■ Фрагмент текста:
_ _ _ _

Итальянцы не понимали, конечно, ни слова, — но зато они понимали ту войну, которую вели советские солдаты, и придумывали свой текст — суровый, аскетичный, о борьбе и смерти. Так у них получилась итальянская «Fischia il vento» со словами «Свистит ветер, бушует метель, / башмаки развалились, но всё же надо идти, / идти воевать за красную весну, / за солнце нашего будущего».
Здесь надо заметить, что и смысл песни «Белла, чао!», несмотря на веселый мотивчик, прост и страшен — это такая песня, с которой можно было идти на смерть. А про то, что у суровых советских солдат, пешком прошедших полмира, главной песней войны была история о девушке, поющей на высоком берегу, никто тогда не мог догадаться, да и сейчас об этом знают немногие.
Мало кто из советских солдат, воевавших в итальянском Сопротивлении, вернулся домой. Кто-то остался после войны здесь жить, но таких были единицы, большинство же — «стали просто землей, травой». Федор Полетаев, павший смертью храбрых весной 1945-го, в битве при Канталупо, — один из немногих, чье имя стало известно[33]; почти все из них так и ушли безымянными.
Но в одном можно быть уверенными: 25 апреля и 9 мая жители маленьких и больших городков на Севере Италии наденут на шеи красные партизанские платки, оставшиеся от дедов, и пойдут на могилы партизан — своих и чужих, потому что они уже давно лежат здесь вместе.

_ _ _ _

■ Изучите материал:
a: Переведите на английский предложение из фрагмента текста: «Мало кто из советских солдат, воевавших в итальянском Сопротивлении, вернулся домой.»
b: Объясните в одном–трех предложениях, почему, согласно фрагменту текста, жители городков на Севере Италии идут на могилы не только своих, но и чужих партизан.
c: Где и когда, по словам фрагмента текста, погиб Федор Полетаев?

■ Данные:
_ _ _ _

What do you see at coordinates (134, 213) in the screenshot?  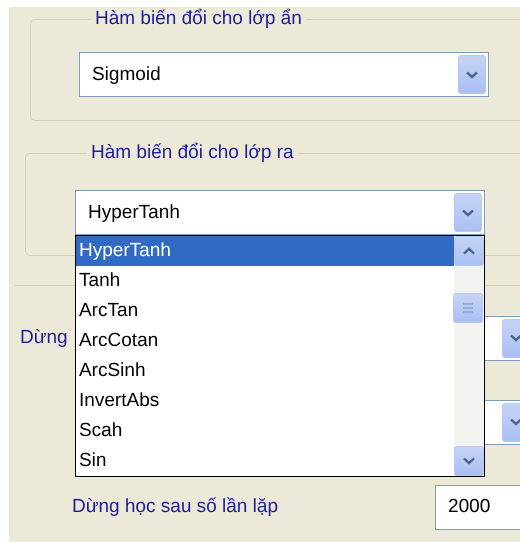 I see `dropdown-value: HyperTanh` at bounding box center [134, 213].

_ _ _ _

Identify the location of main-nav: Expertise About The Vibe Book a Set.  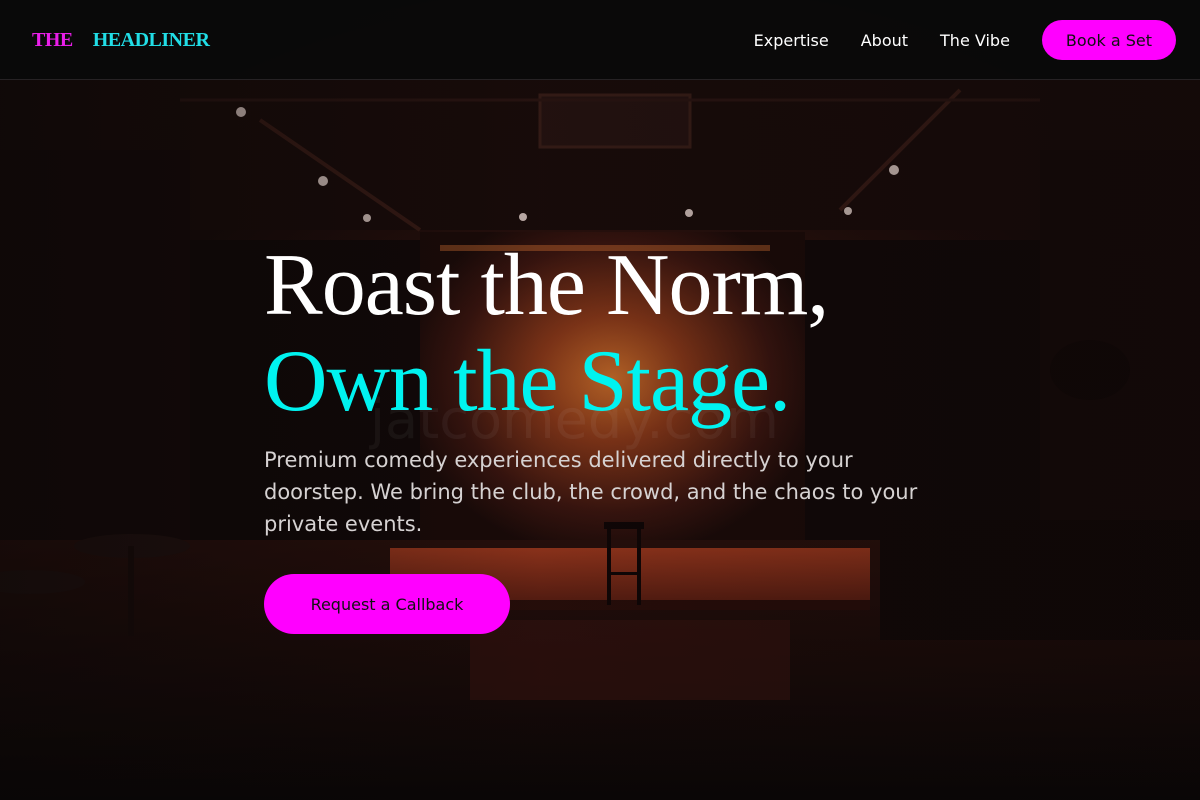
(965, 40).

_ _ _ _

■ Список ответов:
a: Few of the Soviet soldiers who fought in the Italian Resistance returned home.

b: Свои и чужие партизаны уже давно лежат там вместе.

c: В битве при Канталупо весной 1945 года.